(STUDY TEXT)
Heart disease and stroke cause four times more deaths in mothers in most developing countries than childbirth and HIV/AIDS combined . Yet, dangerously insufficient attention is being given to the prevention and control of heart disease and stroke by governments, business, labour unions, health authorities and international aid agencies.
In response to this rapidly increasing health burden, the world’s leading cardiologists are gathering today at the World Heart Federation’s Sixth International Conference on Preventive Cardiology in Foz do Iguaçu, Brazil. The meeting will happen from May 21 to May 25 and its goal will be to drive policy change and stimulate action.
“Heart disease and stroke is a largely preventable disease,” said Stephen Leeder, Professor of Public Health, former dean of the Faculty of Medicine at the University of Sydney and keynote speaker at the conference.
“A three-pronged approach to the prevention and control of heart disease and stroke is essential. Governments and industry must invest in better healthcare systems and heart-healthy city environments, population wide health promotion needs to be put into place and our focus on primary care as the place to treat heart risk must be increased.
“To wait until heart disease and stroke decimate workforces before we take the global epidemic of heart disease and stroke seriously, would be both a health and an economic tragedy,” said Stephen Leeder.
Heart disease and stroke cut into productive workforces in developing countries, manifesting the same pattern of mortality as in the West in the 1960’s before prevention and treating began.
“80 per cent of all deaths due to heart disease and stroke occur in low and middle income countries, increasingly affecting victims in their productive years. In Brazil, for example, 28 per cent of heart attack and stroke victims are in their productive years,” said Professor Leeder.
“Unless intervention programs are put into effect now we will witness a global health crisis in developing countries as skilled workers die or become disabled, women are widowed and older people require expensive medical support for disabilities related to heart disease and stroke.”
“The worldwide shift from rural to city living brings the opportunity to consume more food, typically food heavy in fats, salt and sugars, and the car supplants the bicycle and the foot.
“A worldwide epidemic of overweight and obesity, a decrease in physical activity and an increase in tobacco consumption, are a forewarning of a rapidly growing epidemic of heart disease and stroke ahead,” said Valentin Fuster, President, World Heart Federation.
Journal of Prevention
The World Heart Federation will launch its new quarterly journal, Prevention and Control, at the Sixth International Conference on Preventive Cardiology.
The journal is targeted at cardiologists, primary care professionals ( general practitioners, nurses ) and patients, public health community and policy makers.
(End STUDY TEXT)
(DATA EXTRACT)
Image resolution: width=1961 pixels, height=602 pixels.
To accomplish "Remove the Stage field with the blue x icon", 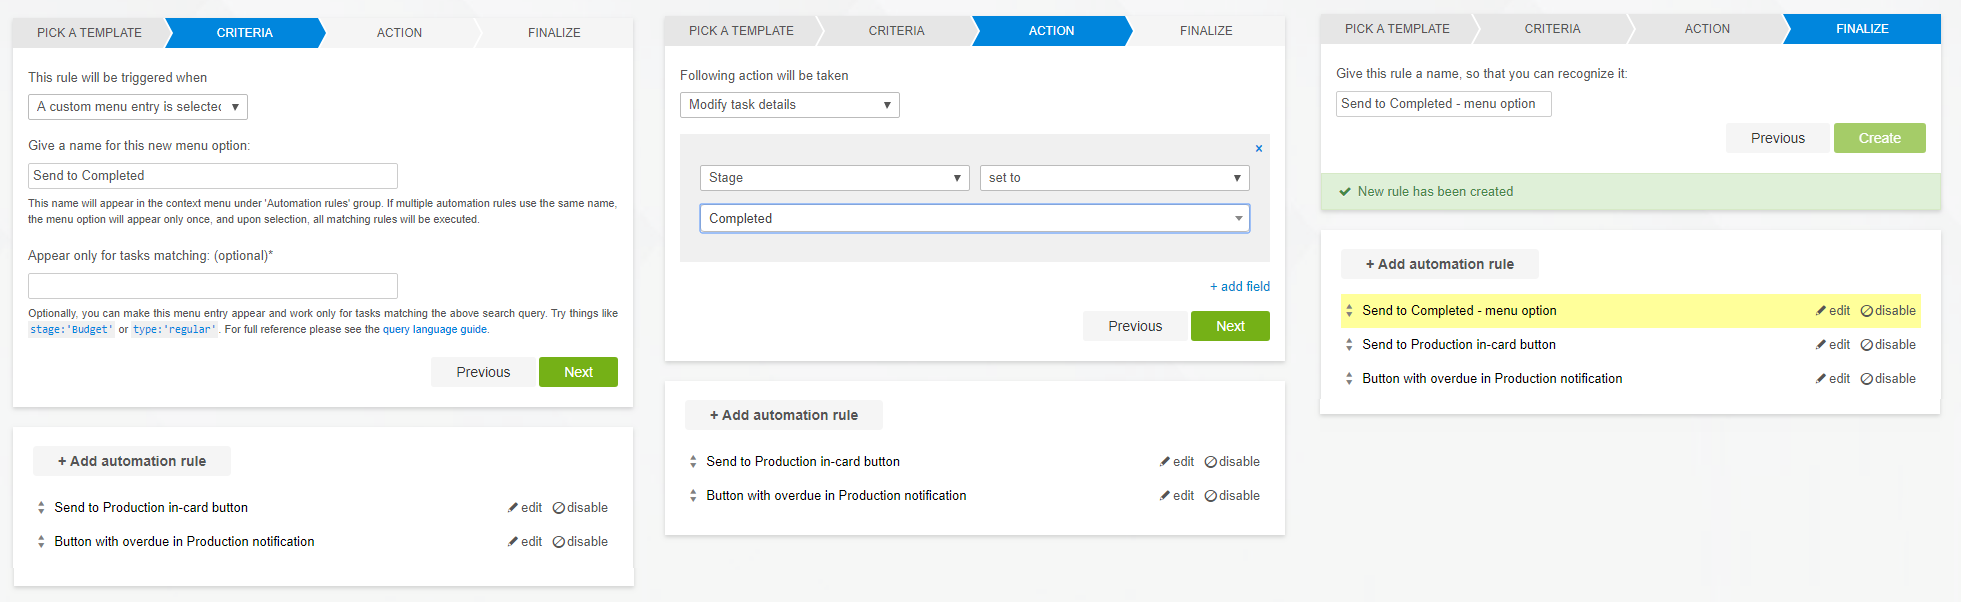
(End DATA EXTRACT)
## WHAT TO DO
Please list every party that the heart disease and stroke text above says is giving dangerously insufficient attention to the prevention and control of heart disease and stroke.

## RESULT OF THE EXERCISE
Governments, business, labour unions, health authorities, and international aid agencies.